Me:  “How far up Briarcliff Road are you going?”
He:  “Buford Highway, to pick up my three-year-old daughter from school.”

When papi learned that I was headed past his turn, he insisted on first taking me to my destination so that I reach it on time. Good deeds. Grace. Gracias.

A long, growing friendship with interfaith roots
Atlanta's Mediterranean Grille was the venue for the basic recipe: good friends reconnecting over lunch to share laughter, ideas, updates, and more questions than answers. Luther called it "table fellowship" (a religious meal tradition derived from the ancient Mediterranean Essenes and early Christian cultures of community in which worship and ordinary daily living were integrated).
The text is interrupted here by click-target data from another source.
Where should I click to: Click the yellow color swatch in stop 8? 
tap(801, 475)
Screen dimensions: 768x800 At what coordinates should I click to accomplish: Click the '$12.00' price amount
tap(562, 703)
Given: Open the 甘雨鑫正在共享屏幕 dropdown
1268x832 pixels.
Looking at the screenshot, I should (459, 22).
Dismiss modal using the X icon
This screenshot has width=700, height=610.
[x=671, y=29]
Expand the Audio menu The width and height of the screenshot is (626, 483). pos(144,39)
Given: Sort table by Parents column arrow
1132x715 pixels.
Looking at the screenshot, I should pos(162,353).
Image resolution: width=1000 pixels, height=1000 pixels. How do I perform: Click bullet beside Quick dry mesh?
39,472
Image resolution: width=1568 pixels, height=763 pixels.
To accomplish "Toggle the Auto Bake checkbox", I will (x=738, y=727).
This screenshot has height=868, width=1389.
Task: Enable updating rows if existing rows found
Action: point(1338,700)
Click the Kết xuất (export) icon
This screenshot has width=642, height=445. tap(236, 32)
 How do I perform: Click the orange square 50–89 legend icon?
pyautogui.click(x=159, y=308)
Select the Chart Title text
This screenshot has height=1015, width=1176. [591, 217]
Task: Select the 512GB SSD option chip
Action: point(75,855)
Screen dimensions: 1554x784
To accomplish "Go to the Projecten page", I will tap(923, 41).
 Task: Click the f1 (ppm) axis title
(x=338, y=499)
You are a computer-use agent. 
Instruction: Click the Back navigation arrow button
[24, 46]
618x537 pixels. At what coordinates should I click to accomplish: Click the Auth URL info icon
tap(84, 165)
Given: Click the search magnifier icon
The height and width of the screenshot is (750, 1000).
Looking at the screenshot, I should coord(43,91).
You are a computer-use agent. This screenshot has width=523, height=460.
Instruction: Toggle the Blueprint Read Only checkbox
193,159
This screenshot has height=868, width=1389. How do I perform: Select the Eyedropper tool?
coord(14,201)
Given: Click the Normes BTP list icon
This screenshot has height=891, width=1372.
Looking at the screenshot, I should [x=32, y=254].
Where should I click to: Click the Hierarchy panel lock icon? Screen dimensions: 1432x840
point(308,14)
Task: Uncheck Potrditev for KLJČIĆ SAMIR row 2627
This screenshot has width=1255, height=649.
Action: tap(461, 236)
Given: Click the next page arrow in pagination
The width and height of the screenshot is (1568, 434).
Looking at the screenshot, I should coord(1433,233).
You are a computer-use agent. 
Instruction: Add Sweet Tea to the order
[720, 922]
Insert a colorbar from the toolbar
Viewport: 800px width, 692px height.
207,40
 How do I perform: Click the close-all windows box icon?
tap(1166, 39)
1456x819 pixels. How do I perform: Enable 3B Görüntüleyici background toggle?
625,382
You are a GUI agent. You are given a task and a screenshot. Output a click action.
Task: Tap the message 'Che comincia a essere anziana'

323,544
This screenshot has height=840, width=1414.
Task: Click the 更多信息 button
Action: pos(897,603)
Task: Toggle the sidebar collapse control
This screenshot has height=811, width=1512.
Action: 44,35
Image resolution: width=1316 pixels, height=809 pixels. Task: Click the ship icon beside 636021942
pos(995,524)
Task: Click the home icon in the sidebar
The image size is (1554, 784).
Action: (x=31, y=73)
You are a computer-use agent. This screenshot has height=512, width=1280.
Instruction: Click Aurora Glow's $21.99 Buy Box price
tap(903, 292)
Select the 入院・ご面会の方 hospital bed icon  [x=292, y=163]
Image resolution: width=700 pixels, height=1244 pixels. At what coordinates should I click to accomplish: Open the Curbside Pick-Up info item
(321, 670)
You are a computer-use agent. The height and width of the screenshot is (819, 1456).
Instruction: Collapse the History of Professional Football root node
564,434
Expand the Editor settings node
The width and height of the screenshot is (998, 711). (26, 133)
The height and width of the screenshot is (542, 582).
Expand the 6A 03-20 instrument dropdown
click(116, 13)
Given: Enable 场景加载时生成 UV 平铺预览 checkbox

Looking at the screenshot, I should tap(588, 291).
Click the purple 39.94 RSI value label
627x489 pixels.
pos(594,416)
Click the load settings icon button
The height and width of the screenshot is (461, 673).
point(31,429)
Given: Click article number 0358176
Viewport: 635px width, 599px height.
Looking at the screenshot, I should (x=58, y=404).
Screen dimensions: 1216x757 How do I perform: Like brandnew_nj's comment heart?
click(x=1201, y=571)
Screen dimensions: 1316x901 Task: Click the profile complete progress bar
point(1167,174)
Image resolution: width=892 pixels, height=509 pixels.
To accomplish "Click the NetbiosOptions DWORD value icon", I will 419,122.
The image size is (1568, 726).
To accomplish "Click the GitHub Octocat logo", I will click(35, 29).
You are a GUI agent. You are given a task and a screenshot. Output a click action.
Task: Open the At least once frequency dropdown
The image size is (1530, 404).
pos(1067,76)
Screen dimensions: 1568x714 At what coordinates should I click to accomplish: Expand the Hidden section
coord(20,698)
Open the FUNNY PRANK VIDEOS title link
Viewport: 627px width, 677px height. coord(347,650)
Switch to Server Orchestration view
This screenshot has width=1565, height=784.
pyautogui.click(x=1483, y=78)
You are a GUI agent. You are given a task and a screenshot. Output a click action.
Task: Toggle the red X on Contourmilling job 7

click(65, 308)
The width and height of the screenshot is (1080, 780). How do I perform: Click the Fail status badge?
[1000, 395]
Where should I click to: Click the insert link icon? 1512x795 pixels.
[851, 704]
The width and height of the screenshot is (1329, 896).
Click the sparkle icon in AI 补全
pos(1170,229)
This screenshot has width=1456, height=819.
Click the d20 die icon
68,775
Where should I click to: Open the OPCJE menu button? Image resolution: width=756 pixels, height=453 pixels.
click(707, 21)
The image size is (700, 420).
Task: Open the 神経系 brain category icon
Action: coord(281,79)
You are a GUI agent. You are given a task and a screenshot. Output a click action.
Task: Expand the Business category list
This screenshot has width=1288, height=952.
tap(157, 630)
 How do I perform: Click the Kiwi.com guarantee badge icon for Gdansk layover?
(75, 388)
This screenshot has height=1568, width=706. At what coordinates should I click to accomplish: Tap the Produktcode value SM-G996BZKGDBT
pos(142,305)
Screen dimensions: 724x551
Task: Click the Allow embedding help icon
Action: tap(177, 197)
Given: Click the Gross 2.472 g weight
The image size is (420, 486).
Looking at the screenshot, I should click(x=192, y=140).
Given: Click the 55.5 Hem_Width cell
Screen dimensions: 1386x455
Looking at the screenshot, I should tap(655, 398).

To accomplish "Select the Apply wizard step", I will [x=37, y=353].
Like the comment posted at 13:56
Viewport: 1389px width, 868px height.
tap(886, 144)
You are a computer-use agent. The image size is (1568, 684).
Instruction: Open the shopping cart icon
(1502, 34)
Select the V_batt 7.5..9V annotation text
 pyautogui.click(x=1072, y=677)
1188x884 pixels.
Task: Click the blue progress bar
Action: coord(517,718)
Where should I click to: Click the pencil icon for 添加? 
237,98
David's family and I met Rev. Dr. Luther E. Smith Jr. and his wife, Rev. Helen Pearson Smith, nearly a decade ago when our faith communities met at Central Congregational United Church of Christ. In dialogs, short courses (for instance, on theologians Rabbi Abraham Joshua Heschel and Dr. Howard Thurman), potluck dinners, and co-planned and -led New Year's and Thanksgiving services, we inched toward wider scopes, deeper visions, and more wholesome communities.

Meeting my cousin, my neighbor
At my turn in the long line to place orders, I asked the genial fellow Semite for lentil soup and dolmas (rice and lamb-stuffed grape leaves) with marinated salad.

I then pushed through my hesitation to ask, "What country are you from?" "Palestine," his answer.

Hmmm, methinks. Is he among the Israeli-Arabs and others for whom the State of Israel is a temporary aberration, its denizens slated to be obliterated, and the land appropriated to become Greater Palestine under Islamist rule? Or, does my cousin/my neighbor mean that he is from the Territories — the West Bank, Gaza, or one of the many Arab towns and villages, parts of a future Palestine?

"Where in Palestine?" I gently pressed.
"Gaza," he said.
Me (relieved, sort of): "Oh. Uh, I sometimes live in Tel Aviv."
He (enthusiastically): "I worked in Tel Aviv, in the 1970's."
Me: “Nice. In food?"
He: "No, I worked in the hotels."

And there ended our friendly chat; it was all I could manage. I had plenty to chew on, and mercifully, behind me someone was waiting to place a lunch order.

My community is multiracial, multicultural, multilingual, multi-everything
Such encounters — papi, David, the Smiths, and the Gazan remind me that suspending initial judgment of others and remaining open to the possibilities of engagement often returns interesting, rewarding outcomes.

Next month, our group will rejoin for table fellowship. I will probably re-order the dolmas, and speak a bit more w my Gazan cousin, if he is willing. And, because he worked in Tel Aviv, his Hebrew surely is a lot better than my Arabic.